Comment by Karen Putz

October 17, 2007 @ 5:10 am

That oolichan was a bit much, eh? I’ve never heard of it, but from the description of it, I think it’s something I’ll scratch off my “shall experience once in a lifetime” list. :)

Comment by Glenda

October 17, 2007 @ 9:26 am

Hi Karen,

Let’s just say I experienced that one bite a few more times later that night. :( Very oily. But, at least I tried it!

Comment by Kathy

October 17, 2007 @ 11:50 am

The great thing about a talking stick is you can take as long as you want to say what you have to say and everyone will wait respectfully until you decide to pass the talking stick to the next person.
As to the Oolichan grease – stick to the herring roe on kelp. It’s just squeaky.

Comment by Glenda

October 17, 2007 @ 3:55 pm

Thanks for that tip, Kathy! The herring roe was ok, until I knew what I had just eaten – just psychologically. But the oolichan was definitely a physical reaction! But, I tried it!

Comment by Debbie Havusha

October 18, 2007 @ 12:24 pm

Hi Glenda!
I love the new term you and Darrel have coined for ‘doable washrooms’ versus accessible ones.

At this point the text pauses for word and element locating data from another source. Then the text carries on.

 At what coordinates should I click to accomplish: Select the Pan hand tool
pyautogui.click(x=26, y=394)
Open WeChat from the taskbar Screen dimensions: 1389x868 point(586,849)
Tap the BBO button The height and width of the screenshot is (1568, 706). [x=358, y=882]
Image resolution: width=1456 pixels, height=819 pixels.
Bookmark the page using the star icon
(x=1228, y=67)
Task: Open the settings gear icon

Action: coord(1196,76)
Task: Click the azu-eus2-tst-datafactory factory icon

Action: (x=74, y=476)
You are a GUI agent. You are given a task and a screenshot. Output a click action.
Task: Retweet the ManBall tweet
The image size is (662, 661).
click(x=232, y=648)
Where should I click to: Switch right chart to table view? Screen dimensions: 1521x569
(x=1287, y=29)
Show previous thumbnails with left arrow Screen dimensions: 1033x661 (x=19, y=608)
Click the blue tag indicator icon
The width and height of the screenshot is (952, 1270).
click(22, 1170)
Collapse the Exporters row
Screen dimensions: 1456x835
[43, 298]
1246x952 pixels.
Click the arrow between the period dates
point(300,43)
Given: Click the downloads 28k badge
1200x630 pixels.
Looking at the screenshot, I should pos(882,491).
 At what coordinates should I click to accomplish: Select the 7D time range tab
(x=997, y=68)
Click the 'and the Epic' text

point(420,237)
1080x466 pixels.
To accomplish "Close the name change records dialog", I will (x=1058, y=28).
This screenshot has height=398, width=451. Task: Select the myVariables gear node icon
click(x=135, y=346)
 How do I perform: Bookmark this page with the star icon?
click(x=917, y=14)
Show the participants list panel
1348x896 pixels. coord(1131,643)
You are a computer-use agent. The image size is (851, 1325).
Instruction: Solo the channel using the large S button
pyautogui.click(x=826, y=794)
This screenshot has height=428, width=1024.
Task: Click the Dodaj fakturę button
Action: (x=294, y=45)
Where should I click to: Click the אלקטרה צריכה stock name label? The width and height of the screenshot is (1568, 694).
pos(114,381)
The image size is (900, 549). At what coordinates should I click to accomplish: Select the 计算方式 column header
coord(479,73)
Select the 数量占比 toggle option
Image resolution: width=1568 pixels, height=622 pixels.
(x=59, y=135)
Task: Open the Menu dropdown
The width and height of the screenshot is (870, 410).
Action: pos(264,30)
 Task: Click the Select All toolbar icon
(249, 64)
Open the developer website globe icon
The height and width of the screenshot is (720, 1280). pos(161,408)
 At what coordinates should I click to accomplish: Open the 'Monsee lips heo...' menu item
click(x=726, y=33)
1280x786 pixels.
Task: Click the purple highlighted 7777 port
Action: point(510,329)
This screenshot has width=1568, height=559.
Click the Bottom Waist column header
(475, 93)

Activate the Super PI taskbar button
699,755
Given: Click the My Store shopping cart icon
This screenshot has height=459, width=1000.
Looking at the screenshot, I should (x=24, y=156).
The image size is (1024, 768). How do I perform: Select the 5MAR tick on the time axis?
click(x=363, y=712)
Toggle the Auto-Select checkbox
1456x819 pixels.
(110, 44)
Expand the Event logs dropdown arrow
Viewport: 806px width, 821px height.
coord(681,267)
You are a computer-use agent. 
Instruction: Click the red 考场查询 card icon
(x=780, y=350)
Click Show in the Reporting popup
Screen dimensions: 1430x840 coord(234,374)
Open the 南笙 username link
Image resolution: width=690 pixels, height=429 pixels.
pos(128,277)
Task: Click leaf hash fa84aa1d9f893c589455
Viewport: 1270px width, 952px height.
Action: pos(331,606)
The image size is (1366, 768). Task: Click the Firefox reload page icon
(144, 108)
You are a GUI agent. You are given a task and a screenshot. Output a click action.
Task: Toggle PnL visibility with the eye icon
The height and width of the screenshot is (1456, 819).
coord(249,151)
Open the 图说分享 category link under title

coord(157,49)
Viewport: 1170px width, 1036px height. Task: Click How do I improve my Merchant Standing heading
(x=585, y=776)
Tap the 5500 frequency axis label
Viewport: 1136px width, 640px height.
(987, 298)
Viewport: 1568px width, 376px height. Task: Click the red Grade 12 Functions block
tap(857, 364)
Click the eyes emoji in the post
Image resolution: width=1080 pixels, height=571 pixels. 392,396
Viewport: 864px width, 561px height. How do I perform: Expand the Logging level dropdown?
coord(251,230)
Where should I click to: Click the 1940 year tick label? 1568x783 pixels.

I have experienced this many a time while praying that my son who is a wheelchair user comes out of the washroom having achieved the doable goal that he set out for in the doable washroom!!??
Debbie Havusha

Comment by Personal Growth

October 19, 2007 @ 7:11 am

I can understand what you consider as a ‘doable washrooms’. I have sat in a poorly maintained washroom before and wondered how someone in a wheelchair might be able to use it – I can see that you might not always be able to make it work, but your effort to make things ‘doable’ is amazing.